Nover, along with fellow host Marty Day, kept the action moving. They have a teasing and affable rapport with each other and are always willing to just keep making jokes. Their reactions are part of what make the show so great — they have the perfect combination of quick wits and bafflement about what they’re seeing being drawn and really pull the audience into the action. (Nover also treated the audience to a rendition of Vanilla Ice’s “Ninja Rap” from Teenage Mutant Ninja Turtle II. I would love to tell you it made sense at the time — although, it almost did — but mostly, it was impressive he remembered as much of it as he did.) [It has been pointed out to me that this was actually Partners in Kryme’s “T-U-R-T-L-E POWER” from the first movie. I am behind on my TMNT knowledge, obviously. Or blocked most of the movie out of my memory. One or the other.]
Last night’s first battle featured Dann Malihom (who dressed as a ninja) and Kelsey Wailes (who wore a cardboard robot mask). Their starting topics were, appropriately enough, ninjas and robots. These two were probably the most competitive with each other, crossing over into the other’s side early in the battle. Wailes turned Malihom’s ninja into a robot and he turned her robot into a ninja. The battle initially ended in a tie until a recount (er, rescream?) declared Malihom the winner.
While most competitors do come from a comics background (many participants in Super Art Fight also make web comics), Darl Gnau has a background in tattooing. He was the challenger to Nick Borkowicz in the second battle. Their starting topics were Frankenberry and Yummy Mummy. That clearly almost immediately got weird, especially as soon as the first Wheel of Death topics — “Sadshark” and “Your Mom” were announced. I think all you really need to know about this battle is that a fetus Frankenberry with a machine gun was drawn at one point. Gnau was the winner.
The third round and main event was between Super Art Fight veterans Brandon J. Carr and Jamie Noguchi. While the first two battles were plenty of fun, this one was the most entertaining. Their starting topics were “Mother” and “Father.” After a Danzig joke was made, Noguchi took “Mother” to mean the album cover the song was from instead of anything more appropriate. Carr, for his part, drew Homer Simpson to represent “father.”

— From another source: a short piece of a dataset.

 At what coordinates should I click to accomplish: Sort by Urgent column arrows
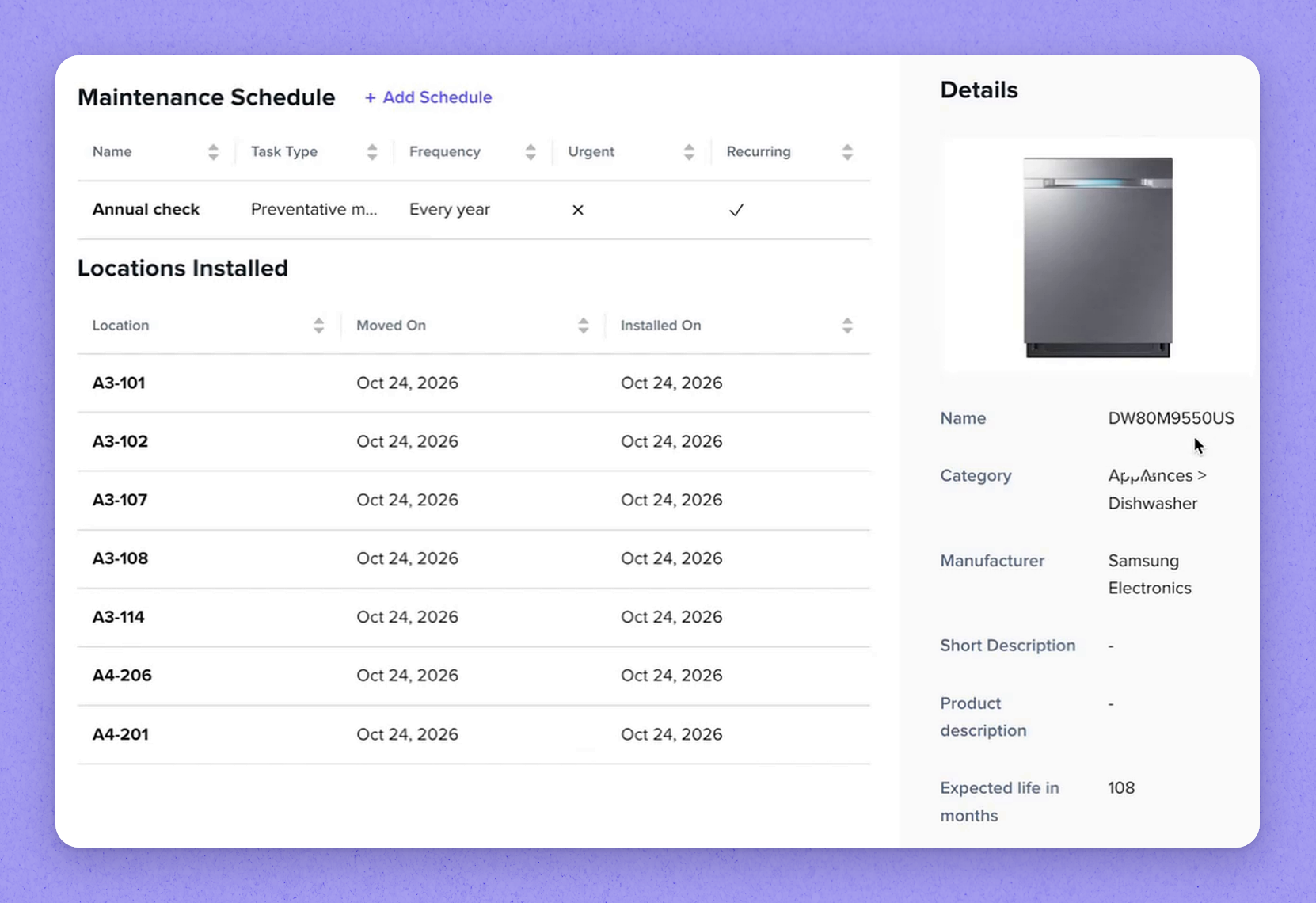tap(689, 152)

Their experience really showed and they were quick to adapt to comments from the hosts as well as Wheel of Death topics. Upon being given “Dracula at the beach,” Noguchi drew a few scattered dots and declared he was done. But the vampire theme continued throughout, as various drawings were given bat wings and fangs. Carr, after misplacing his original markers, somehow managed to have multiple colors instead of just the traditional red and black, and he used them to delightful effect. In the end, Noguchi won, but only by .1 decibels.
But really, even with winners being declared, the competition aspect feels pretty secondary to how much fun this whole thing is to watch. If you don’t think spending two hours in a bar watching people draw silly things on wall-sized pieces of paper, Super Art Fight will prove you wrong.
I posted a bunch of photos to Facebook. If you’re in them, feel free to tag yourself.
Currently, Super Art Fight is primarily based in Baltimore, but does perform at various cons along the East Coast. There will be a show on Aug. 20, so if you’re in Baltimore for Baltimore Comic-Con, it’s worth checking out (I realize it will probably conflict with the Harvey Awards, but still …).